Then on Saturday we went to see a show that my son had curated and exhibited in.  All the artists have mental health problems.  My husband is at ease at these events, talking to the people from Rethink who sponsored the event and knowing just the right thing to say about my son’s work.  I think the work is good and I say so.  I know he has worked hard and that he’s come a long way and I recognise his achievements.

But I feel like I am expected to say more and that whatever I say isn’t enough.  I dislike the feeling of pressure on me, the fact that what I say is so weighted, so that my words seem to sound awkward.  I am not good at dealing with this stuff.  Why does it matter so much what I think, I’m just a human being, I don’t mean anything.   That’s not for you to say, you are his mother.  It’s for the child to come to that realisation themselves.  In the meantime, just be a parent, act the role, do what’s needed.  Sometimes you just have to give people what they need, and he just needs praise off his mum.  Why is it so hard to do that?  I noticed my mum was much less forthcoming than me; I was chatty, I gave out praise, even though I wasn’t as at ease as my husband.  On the way home we talked and talked until I worked out why I feel uncomfortable at these events.

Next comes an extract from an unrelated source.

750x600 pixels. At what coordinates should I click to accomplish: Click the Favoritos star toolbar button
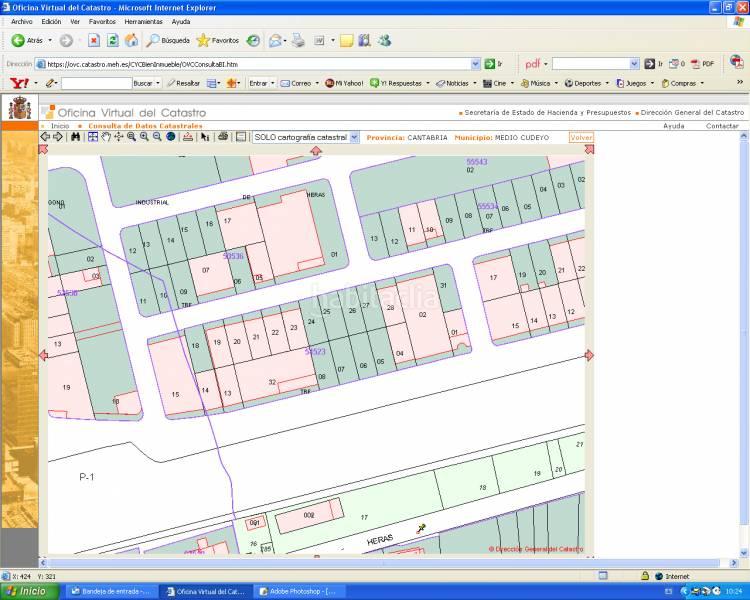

The people from Rethink might judge me as a bad mother because my son has mental health problems.  He might even have spoken about the tumultuous teenage years and said critical things about me.  But mainly it’s this:

The whole event revolves around having mental health problems.  Everyone’s talking about it, it’s right there.  And there on the wall is a series of three of my son’s paintings.  Yes they are very good.  As my husband said you could see them in a gallery and you wouldn’t think they were out of place.

But they are unsettling/distressing.  The paragraph of text beside them explains that they are all about living with a mental health problem and what that feels like.  That’s fine when it is someone else.  But when it is your own child you are looking at something no parent wants to see.

Yes of course the exhibition is a great achievement, as are the paintings, but it means coming face to face with my child’s suffering.  I think this is even worse for my mum, because I think in some ways grandparents can get even more upset.  I noticed she didn’t even read the text.  I read it, to be polite and supportive, but it was sad.  And as the artist’s mother, it was really sad.

This post isn’t about self pity, it’s about playing detective.  So that’s why it’s hard, because it’s upsetting.  I am expected to give praise and be happy about his achievements, which I do and I am, whilst experiencing distress from having to literally look at his mental suffering.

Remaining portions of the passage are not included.